Page extract:
— START —

Florida Politics

Florida Senate approves making the Constitution harder than ever to change

Florida Governor Ron DeSantis, right, addresses a joint session of the Florida Legislature, Tuesday, January 14, 2020.
Florida Governor Ron DeSantis, right, addresses a joint session of the Florida Legislature, Tuesday, January 14, 2020. Tampa Bay Times

The Florida Senate on Monday passed a sweeping bill making it even harder for grass-roots organizations to change the state Constitution, an effort to stop future petition efforts opposed by major Republican donors.

On a 23-17 party-line vote, senators approved the bill and sent it to the House, where it is expected to pass. Both chambers would have to pass the bill to make it to Gov. Ron DeSantis’ desk.

Under the bill, petition organizers would have to gather far more signatures to trigger a required review of the ballot measure by the Florida Supreme Court, while raising what they pay for each signature to be reviewed.

— END —

Records supplied:
— START —

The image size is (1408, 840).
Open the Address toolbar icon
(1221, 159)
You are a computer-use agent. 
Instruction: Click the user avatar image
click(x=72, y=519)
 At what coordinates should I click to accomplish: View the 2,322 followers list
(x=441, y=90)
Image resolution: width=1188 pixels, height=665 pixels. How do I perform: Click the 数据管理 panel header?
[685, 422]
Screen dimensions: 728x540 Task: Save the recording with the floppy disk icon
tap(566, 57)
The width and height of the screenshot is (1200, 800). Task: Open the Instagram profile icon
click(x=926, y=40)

— END —

The tasks:
(a) Reproduce the records verbatim, from the line containing "You are a computer-use agent." up to and including the final line of the records.
(b) Continue the article on the Florida Senate's petition bill, beginning immediately after its last sentence.
The records bear no relation to the article about the Florida Senate bill.

Answers given:
(a)
You are a computer-use agent. 
Instruction: Click the user avatar image
click(x=72, y=519)
 At what coordinates should I click to accomplish: View the 2,322 followers list
(x=441, y=90)
Image resolution: width=1188 pixels, height=665 pixels. How do I perform: Click the 数据管理 panel header?
[685, 422]
Screen dimensions: 728x540 Task: Save the recording with the floppy disk icon
tap(566, 57)
The width and height of the screenshot is (1200, 800). Task: Open the Instagram profile icon
click(x=926, y=40)

(b)
House Bill 7037 and Senate Bill 1794 would require organizers jump through several more hoops and spend a lot more money to see their proposed amendments become reality.

Currently, organizers have to gather signatures from 10 percent of the number of votes cast in the most recent election in at least a fourth of the state’s 27 congressional districts. That’s just to trigger a review by the Florida Supreme Court, which determines whether the amendment is legal.

What Republicans want to do is require organizers to gather 50 percent of signatures in at least half the congressional districts. That would force groups to spend more money on a measure before knowing whether it will pass the Supreme Court’s review.

Gathering signatures would also get much more expensive. Signatures have to be verified by the local supervisor of elections. Currently, supervisors can charge no more than $0.10 to review each signature.

The bill would allow elections supervisors to charge the “actual cost” to review each signature. Bill sponsor Sen. Travis Hutson, R-Elkton, said supervisors told him the cost ranges from $0.42 to $1.02.

On top of those changes, the bills would allow any citizen file a court petition to challenge whether the person gathering petitions is registered with the state.

The bills would also require the Florida Supreme Court, when reviewing a ballot proposal, to consider whether it violates the U.S. Constitution. That provision is apparently meant to target future gun control measures, including a proposal to ban assault weapons that organizers are now trying to get on the 2022 ballot.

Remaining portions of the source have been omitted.